I'm a PHP developer and to be able to work on my development environment with a certificate, I was able to do the same by finding the real SSL HTTPS/HTTP Certificate and deleting it.

The steps are :

1. In the address bar, type "chrome://net-internals/#hsts".
2. Type the domain name in the text field below "Delete domain".
3. Click the "Delete" button.
4. Type the domain name in the text field below "Query domain".
5. Click the "Query" button.
6. Your response should be "Not found".

You can find more information at : http://classically.me/blogs/how-clear-hsts-settings-major-browsers

Although this solution is not the best, Chrome currently does not have any good solution for the moment. I have escalated this situation with their support team to help improve user experience.

Edit : you have to repeat the steps every time you will go on the production site.

Answer 2

The SSL errors are often thrown by network management software such as Cyberroam.

To answer your question,

you will have to enter badidea into Chrome every time you visit a website.

You might at times have to enter it more than once, as the site may try to pull in various resources before load, hence causing multiple SSL errors

Answer 3

This is specific for each site. So if you type that once, you will only get through that site and all other sites will need a similar type-through.

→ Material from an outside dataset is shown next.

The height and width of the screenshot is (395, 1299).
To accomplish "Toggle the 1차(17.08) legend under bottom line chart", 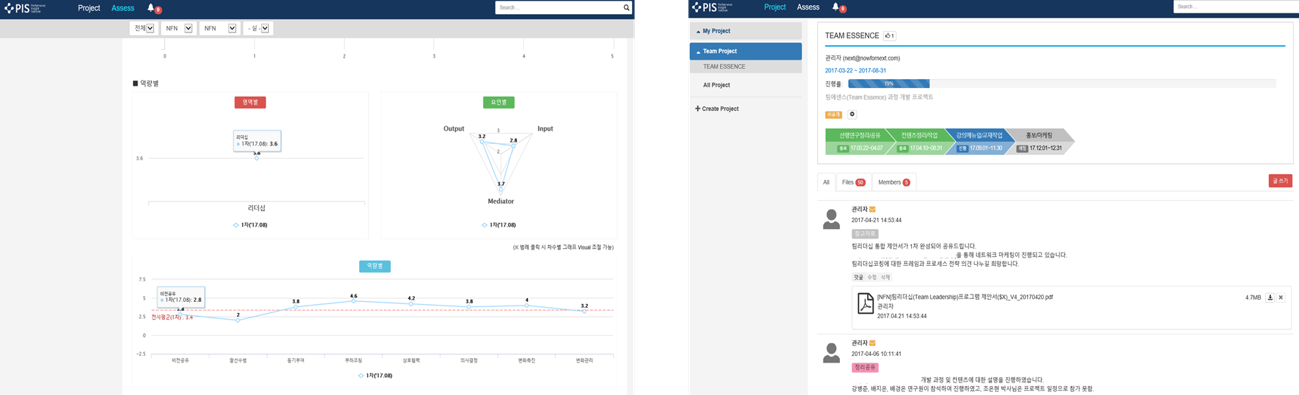I will (376, 376).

It is also remembered for that site and you have to click on the padlock to reset it (so you can type it again):

Needless to say use of this "feature" is a bad idea and is unsafe - hence the name.

You should find out why the site is showing the error and/or stop using it until they fix it. HSTS specifically adds protections for bad certs to prevent you clicking through them. The fact it's needed suggests there is something wrong with the https connection - like the site or your connection to it has been hacked.

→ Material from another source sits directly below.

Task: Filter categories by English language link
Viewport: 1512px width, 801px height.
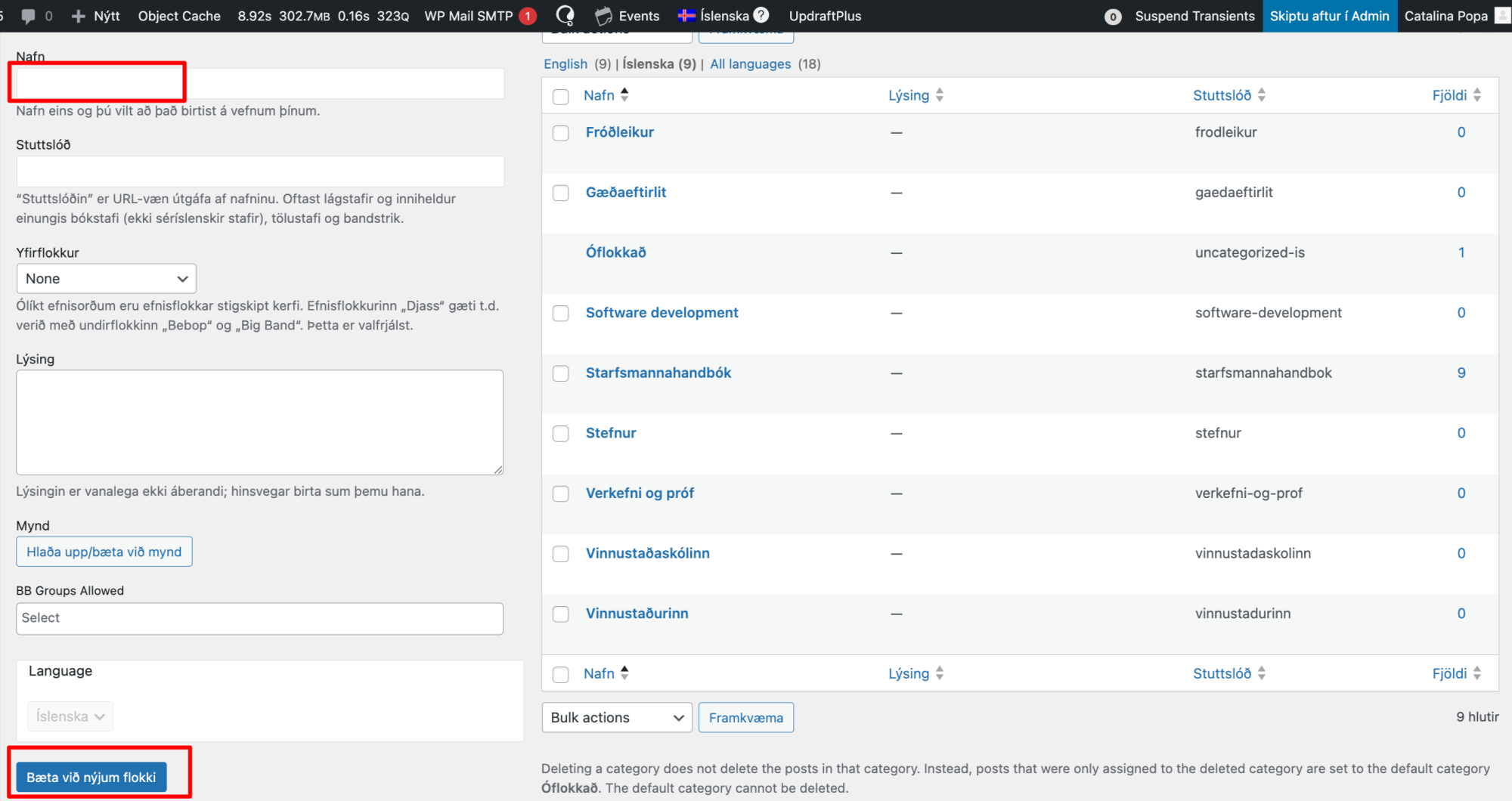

The chrome developers also do change this periodically. They changed it recently from badidea to thisisunsafe so everyone using badidea, suddenly stopped being able to use it. You should not depend on it. As Steffen pointed out in the comments below, it is available in the code should it change again though they now base64 encode it to make it more obscure. The last time they changed they put this comment in the commit:

Rotate the interstitial bypass keyword

The security interstitial bypass keyword hasn't changed in two years and awareness of the bypass has been increased in blogs and social media. Rotate the keyword to help prevent misuse.

I think the message from the Chrome team is clear - you should not use it. It would not surprise me if they removed it completely in future.

If you are using this when using a self-signed certificate for local testing then why not just add your self-signed certificate certificate to your computer's certificate store so you get a green padlock and do not have to type this? Note Chrome insists on a SAN field in certificates now so if just using the old subject field then even adding it to the certificate store will not result in a green padlock.

If you leave the certificate untrusted then certain things do not work. Caching for example is completely ignored for untrusted certificates. As is HTTP/2 Push.

HTTPS is here to stay and we need to get used to using it properly - and not bypassing the warnings with a hack that is liable to change and doesn't work the same as a full HTTPS solution.